Cosmos Transfer 2.5 Control Modalities: Core Concepts
Authors: Aiden Chang • Akul Santhosh Organization: NVIDIA
Overview: The Control Challenge
This document serves as a comprehensive guide to the core concepts required for using the Transfer 2.5 video generation model. Success depends on understanding the balance between the Guidance Scale (your text prompt) and the influence of the four primary Control Modalities (Edge, Depth, Segmentation, and Vis).
Key Takeaway: Multi-control tuning, using a strategic combination of Edge, Vis, Depth, and Seg is required for achieving high-fidelity, structurally consistent video results.
1. Key Concepts: Governing Strength
1.1. Guidance Scale (Prompt Strength)
This principle dictates how strictly the model adheres to your text prompt versus the visual controls.
- What it is: Controls the influence of the text prompt.
- Good Starting Point: Guidance = 3.
- When to Increase: Increase to 5+ if the visual output fails to incorporate the changes described in your prompt (e.g., trying to change a shirt into a specific texture).
1.2. Control Weight Normalization (Very Important)
This principle governs how the model balances the influence of multiple control modalities (e.g., Edge + Seg + Vis) against each other.
- Rule 1: Weights WILL NOT Normalize if the total sum of all control weights is 1.0 or less.
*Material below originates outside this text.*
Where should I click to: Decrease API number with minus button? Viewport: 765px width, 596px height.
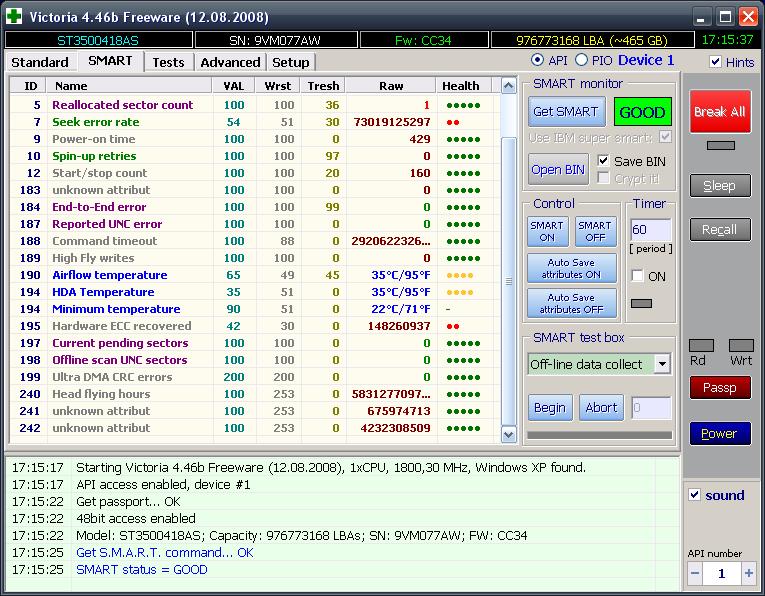coord(696,573)
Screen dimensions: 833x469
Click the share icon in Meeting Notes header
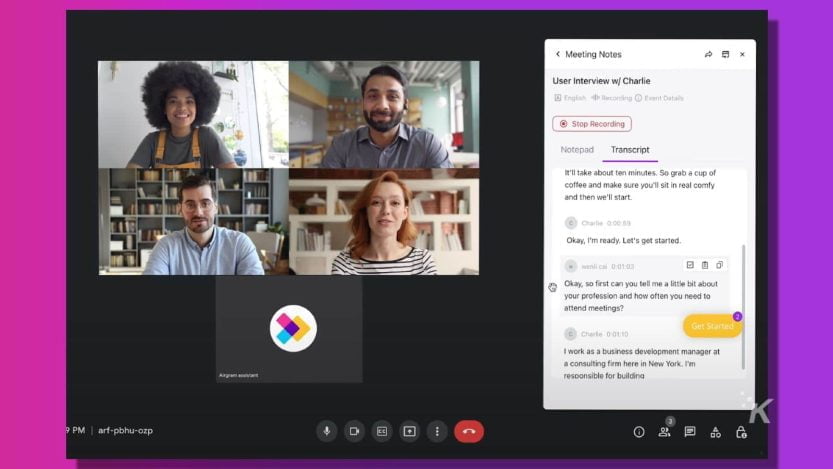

The weights are applied as-is.
- Example: {seg: 0.2, edge: 0.2} (sum is 0.4) will be used as-is.
- Rule 2: Weights WILL NORMALIZE if the total sum is greater than 1.0. The weights are re-scaled proportionally so the new total sum equals 1.0.
- Example: {seg: 4.0, edge: 1.0} (sum is 5.0) will be normalized and run as {seg: 0.8, edge: 0.2}.
2. Technical Details: The Control Modalities
The system uses 4 primary modalities to inject structural, semantic, relative, and visual consistency into the video.

2.1. Edge Control (Structure Preservation)
- Function: Preserves the original structure, shape, and layout of the video.
- Best For: Changing textures, clothing, or lighting where the underlying shape must be maintained.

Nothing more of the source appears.